INSTRUCTIONS TO FOLLOW – Which of the lines below contain the string "computer"? Pull each one out of the data.

SOURCE RECORDS –
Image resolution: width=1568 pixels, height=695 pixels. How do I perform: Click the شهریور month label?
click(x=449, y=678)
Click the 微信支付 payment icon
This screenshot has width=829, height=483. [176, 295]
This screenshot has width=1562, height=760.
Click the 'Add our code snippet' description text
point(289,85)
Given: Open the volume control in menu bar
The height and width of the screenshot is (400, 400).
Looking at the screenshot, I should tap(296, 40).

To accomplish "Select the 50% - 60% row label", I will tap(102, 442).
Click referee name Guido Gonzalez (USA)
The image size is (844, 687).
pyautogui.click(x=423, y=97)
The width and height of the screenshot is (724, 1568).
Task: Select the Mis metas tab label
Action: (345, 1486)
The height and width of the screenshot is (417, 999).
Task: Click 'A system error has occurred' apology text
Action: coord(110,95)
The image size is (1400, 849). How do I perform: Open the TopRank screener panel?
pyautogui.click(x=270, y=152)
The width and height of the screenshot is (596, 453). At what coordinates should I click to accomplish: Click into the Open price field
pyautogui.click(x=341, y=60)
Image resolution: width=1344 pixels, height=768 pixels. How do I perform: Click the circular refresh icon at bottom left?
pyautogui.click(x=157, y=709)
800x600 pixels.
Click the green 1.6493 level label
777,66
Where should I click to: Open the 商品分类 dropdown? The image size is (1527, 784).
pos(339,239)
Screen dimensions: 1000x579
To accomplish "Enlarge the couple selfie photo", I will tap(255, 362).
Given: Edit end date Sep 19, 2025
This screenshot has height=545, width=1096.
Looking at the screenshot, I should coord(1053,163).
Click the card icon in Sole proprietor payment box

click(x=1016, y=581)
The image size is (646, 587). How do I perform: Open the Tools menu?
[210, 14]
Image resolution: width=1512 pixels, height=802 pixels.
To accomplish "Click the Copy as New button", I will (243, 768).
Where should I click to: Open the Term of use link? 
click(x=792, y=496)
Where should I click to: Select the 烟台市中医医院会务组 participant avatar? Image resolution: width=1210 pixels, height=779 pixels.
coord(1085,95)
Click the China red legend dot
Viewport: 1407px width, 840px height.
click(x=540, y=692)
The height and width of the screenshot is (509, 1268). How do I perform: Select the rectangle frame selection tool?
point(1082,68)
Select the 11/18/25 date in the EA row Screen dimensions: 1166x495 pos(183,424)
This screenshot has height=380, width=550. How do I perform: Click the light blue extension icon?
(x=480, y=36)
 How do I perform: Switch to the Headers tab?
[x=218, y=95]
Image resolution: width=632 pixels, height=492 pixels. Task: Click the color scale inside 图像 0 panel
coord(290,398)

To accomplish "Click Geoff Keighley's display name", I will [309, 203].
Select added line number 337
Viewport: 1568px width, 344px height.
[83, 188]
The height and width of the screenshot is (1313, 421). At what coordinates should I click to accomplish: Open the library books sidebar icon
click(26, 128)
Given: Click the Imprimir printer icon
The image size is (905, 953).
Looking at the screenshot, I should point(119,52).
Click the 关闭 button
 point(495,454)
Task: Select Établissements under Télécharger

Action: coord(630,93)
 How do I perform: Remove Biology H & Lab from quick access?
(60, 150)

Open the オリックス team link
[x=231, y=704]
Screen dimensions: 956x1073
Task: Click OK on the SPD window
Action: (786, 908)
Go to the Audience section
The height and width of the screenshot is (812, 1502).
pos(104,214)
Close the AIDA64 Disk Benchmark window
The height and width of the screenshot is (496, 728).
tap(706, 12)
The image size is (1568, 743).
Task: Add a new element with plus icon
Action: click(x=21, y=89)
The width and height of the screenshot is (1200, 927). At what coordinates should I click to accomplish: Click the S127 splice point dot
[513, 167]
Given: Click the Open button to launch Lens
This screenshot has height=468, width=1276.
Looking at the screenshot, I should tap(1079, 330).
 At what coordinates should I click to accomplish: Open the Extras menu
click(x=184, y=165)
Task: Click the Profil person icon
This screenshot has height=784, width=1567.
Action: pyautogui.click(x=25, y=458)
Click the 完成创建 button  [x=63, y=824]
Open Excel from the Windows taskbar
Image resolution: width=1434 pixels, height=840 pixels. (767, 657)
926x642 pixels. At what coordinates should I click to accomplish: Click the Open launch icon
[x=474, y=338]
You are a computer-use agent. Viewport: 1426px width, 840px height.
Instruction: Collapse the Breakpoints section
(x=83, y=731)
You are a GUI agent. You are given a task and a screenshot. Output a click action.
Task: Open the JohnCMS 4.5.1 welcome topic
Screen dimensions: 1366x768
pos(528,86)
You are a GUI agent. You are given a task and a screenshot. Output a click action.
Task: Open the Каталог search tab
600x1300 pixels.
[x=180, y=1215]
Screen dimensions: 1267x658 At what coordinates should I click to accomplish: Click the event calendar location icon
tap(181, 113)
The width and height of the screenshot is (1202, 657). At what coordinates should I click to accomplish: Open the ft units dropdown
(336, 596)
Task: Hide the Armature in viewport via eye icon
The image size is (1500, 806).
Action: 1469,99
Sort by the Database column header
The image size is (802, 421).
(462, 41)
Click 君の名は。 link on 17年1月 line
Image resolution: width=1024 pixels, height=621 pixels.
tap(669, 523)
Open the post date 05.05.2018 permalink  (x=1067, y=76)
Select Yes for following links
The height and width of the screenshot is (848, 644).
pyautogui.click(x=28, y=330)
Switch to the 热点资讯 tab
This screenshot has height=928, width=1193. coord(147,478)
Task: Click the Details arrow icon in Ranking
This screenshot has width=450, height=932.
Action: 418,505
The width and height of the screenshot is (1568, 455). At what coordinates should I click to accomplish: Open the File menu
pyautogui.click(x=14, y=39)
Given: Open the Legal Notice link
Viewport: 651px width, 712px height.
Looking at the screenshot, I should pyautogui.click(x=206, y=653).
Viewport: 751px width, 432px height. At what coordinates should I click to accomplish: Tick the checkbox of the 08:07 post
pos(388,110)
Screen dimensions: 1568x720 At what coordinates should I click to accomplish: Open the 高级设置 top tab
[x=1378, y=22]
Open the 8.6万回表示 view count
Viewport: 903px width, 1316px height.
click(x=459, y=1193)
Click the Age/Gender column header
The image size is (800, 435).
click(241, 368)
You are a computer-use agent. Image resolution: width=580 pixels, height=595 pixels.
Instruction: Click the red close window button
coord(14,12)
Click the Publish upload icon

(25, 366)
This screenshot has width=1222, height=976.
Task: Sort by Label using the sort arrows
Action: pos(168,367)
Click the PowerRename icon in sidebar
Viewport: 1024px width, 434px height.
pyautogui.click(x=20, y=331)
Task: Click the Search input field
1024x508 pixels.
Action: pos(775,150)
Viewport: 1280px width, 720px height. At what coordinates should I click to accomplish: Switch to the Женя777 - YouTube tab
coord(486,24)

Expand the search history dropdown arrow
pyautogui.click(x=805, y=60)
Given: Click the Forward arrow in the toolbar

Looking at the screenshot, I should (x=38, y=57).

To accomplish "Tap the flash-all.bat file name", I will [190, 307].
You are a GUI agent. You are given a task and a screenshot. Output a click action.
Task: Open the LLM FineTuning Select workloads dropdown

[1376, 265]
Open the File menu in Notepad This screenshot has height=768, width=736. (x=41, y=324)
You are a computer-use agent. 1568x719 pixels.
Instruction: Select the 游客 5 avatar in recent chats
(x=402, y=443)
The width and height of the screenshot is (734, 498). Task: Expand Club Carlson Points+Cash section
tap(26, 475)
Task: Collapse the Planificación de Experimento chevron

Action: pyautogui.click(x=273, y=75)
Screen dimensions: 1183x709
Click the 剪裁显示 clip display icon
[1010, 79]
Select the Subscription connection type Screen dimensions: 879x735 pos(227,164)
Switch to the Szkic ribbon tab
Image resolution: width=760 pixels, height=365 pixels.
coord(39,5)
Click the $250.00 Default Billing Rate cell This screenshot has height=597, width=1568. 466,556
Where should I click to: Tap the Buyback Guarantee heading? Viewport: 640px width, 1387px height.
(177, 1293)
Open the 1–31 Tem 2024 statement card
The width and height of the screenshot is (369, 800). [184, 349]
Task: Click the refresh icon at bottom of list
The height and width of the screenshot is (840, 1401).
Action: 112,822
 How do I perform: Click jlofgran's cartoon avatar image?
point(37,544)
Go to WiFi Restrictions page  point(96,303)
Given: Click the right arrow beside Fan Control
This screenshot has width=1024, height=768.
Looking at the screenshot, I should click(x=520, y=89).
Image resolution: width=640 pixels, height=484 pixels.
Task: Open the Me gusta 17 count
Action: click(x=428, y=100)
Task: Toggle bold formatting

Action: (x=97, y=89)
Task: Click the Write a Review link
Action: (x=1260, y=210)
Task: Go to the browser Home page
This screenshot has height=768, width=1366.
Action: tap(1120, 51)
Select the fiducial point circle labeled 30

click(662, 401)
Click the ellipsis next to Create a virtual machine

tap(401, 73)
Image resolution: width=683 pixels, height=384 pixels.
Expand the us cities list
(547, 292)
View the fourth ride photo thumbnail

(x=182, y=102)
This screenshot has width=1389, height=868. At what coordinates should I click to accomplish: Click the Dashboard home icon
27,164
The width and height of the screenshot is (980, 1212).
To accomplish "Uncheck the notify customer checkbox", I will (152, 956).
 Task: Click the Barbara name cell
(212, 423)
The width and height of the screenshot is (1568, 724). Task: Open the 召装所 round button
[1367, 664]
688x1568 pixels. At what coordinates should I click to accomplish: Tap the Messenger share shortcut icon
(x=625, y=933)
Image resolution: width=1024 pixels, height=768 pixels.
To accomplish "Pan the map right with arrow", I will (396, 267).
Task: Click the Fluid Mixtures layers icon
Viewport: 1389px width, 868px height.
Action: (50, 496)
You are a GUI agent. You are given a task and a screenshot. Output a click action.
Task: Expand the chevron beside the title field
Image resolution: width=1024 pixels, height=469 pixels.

FINISHED TASK –
You are a computer-use agent. Viewport: 1426px width, 840px height.
You are a computer-use agent. Image resolution: width=580 pixels, height=595 pixels.
You are a computer-use agent. 1568x719 pixels.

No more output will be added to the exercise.